Despite rumors to the contrary, our food scene is not as cutting edge as that of New York, London or Tokyo, and that goes double when we’re talking the ’burbs. So when a Strip venue makes that rare move to one of our outlying neighborhoods, both the menu and the décor tend to be more conservative and less flashy than the original.
Case in point, the new Dos Caminos in Summerlin, in a space that formerly housed Agave. Agave was a pink stucco palace, part Antonio Gaudi, part Diego Rivera. This incarnation seems larger and simpler. Wooden chandeliers have replaced the showy starfish-shaped lanterns once suspended from the ceiling, and the front wall was knocked down to extend the space. But it remains a charming room, with sweeping, semicircular booths and lots of earth tones—mainly reds and browns.
In its former home in the Palazzo, the original Dos Caminos menu was created by Scott Linquist, and boasted regional Mexican dishes, such as seafood Campechana, from Mexico’s Campeche state, and the oven-roasted pork from Yucatan called cochinita pibil. Both of those dishes, which I loved, are absent here. That must have been a conscious decision by the restaurant’s parent company, B.R. Guest Hospitality (whose other Las Vegas venues include Fiamma in the MGM Grand) and its dynamic owner, Stephen Hanson. In New York, Dos Caminos’ executive chef Ivy Stark—who was mentored by Border Grill’s Mary Sue Milliken and Susan Feniger—has become a celebrity chef in her own right. This is her menu, too, minus a few dishes, such as the braised goat stew found at her New York restaurants.

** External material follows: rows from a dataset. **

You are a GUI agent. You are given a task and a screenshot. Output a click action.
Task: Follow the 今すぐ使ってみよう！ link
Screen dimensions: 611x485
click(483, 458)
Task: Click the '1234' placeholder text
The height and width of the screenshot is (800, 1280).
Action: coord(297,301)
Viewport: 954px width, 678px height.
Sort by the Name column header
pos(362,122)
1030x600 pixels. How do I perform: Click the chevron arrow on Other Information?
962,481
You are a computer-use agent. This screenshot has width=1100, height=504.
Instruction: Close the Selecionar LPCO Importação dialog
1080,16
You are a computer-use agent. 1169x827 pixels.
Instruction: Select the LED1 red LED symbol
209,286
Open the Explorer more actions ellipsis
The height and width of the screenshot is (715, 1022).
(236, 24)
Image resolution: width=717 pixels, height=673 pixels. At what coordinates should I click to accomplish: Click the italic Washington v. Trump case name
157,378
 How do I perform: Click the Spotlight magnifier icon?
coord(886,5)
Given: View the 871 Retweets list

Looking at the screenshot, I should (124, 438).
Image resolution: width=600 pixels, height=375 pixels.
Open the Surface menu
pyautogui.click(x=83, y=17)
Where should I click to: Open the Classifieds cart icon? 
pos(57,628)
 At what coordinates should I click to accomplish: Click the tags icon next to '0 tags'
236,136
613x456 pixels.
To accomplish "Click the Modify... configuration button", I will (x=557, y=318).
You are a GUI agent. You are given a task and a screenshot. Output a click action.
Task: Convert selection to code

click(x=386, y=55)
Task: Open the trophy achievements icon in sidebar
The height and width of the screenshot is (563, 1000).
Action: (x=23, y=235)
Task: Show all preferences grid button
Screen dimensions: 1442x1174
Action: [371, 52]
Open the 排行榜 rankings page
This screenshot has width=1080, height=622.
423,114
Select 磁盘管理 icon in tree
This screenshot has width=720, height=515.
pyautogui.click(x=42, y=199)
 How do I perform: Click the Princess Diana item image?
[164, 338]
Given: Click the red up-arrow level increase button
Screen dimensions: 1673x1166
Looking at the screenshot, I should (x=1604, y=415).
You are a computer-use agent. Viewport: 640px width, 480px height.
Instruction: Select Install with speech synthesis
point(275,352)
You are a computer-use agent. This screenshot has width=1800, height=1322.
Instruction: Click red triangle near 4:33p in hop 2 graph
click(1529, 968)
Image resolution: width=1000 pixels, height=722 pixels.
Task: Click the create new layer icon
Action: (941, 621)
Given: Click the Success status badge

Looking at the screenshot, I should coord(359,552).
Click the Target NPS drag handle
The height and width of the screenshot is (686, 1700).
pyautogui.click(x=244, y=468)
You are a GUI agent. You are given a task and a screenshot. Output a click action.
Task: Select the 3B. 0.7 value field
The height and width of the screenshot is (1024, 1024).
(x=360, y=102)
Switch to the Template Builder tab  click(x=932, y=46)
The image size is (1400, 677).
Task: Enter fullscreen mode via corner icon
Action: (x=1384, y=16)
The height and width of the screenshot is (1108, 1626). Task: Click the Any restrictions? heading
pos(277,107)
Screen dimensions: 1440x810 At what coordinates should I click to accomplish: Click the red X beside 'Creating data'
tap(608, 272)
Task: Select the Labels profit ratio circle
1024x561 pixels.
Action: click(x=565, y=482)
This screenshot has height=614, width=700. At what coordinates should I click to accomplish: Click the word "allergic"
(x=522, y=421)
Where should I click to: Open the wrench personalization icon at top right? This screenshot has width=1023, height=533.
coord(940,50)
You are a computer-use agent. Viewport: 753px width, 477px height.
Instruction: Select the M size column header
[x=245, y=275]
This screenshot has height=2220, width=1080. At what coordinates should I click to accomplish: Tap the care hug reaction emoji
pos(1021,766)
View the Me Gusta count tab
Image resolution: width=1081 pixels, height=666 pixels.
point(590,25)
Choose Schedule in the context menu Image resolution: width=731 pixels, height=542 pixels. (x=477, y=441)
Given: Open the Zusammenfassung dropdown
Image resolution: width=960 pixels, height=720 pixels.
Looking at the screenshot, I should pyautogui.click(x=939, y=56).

Nonetheless, the kitchen here puts out a solid effort. Bocaditos, or starters, have range. I love the various guacamoles, such as one with bacon, chicharrón and pickled jalapeño peppers, with the pork rinds sticking out of the top. Roasted plantain empanadas, a real Border Grill-type dish, are nice, too, served with a piquant chipotle aioli. But I’d like more heat in the blandish albondigas (meatballs) con chili, three hulking meatballs.
Ceviche, too, seemed to lack the acidity that you get in more authentic Mexican places, being big chunks of fish that would have benefited from a longer marinade. I tried one entrée listed under the heading “Especialidades de la Casa”: Black Angus skirt steak, marinated grilled steak cut into slices on a large platter with rice, beans and roasted vegetables. I’d call it fine, although generic.
On the other hand, Dos Enchiladas —two large enchiladas filled with chopped chicken—is rather monochromatic, despite each enchilada being blanketed in a difference sauce, in this case a soft brown mole poblano and a pale green tomatillo. Meh. The better choice might be to order one of the fajita-style cazuelas, especially the delicious short ribs done barbacoa-style, and paired with Mexico City-style street corn and spicy cabbage slaw.
I only tried one dessert, a tres leches cake served in a pool of sauce made from the selfsame three milks: evaporated, condensed and whole. It’s a delicious dessert, but I find the sauce redundant. The cake stands on its own; the sauce makes it too wet. And if you order a frozen fruit margarita, know that you get a slushy base, into which a fruit puree is poured, making the thing look like an adult snow cone.
It’s too soon to know if Dos Caminos will be a hit in its new location. B.R. Guest left a multimillion-dollar build-out at the Palazzo because of a lease dispute, and the building’s former tenant, Agave, saw its business sharply tail off after a strong three years. This feels like old wine in a new bottle. Time will tell.
Meanwhile, Dos Caminos is a happy addition to the westside dining scene. But I’d like it better if it showed a little more daring.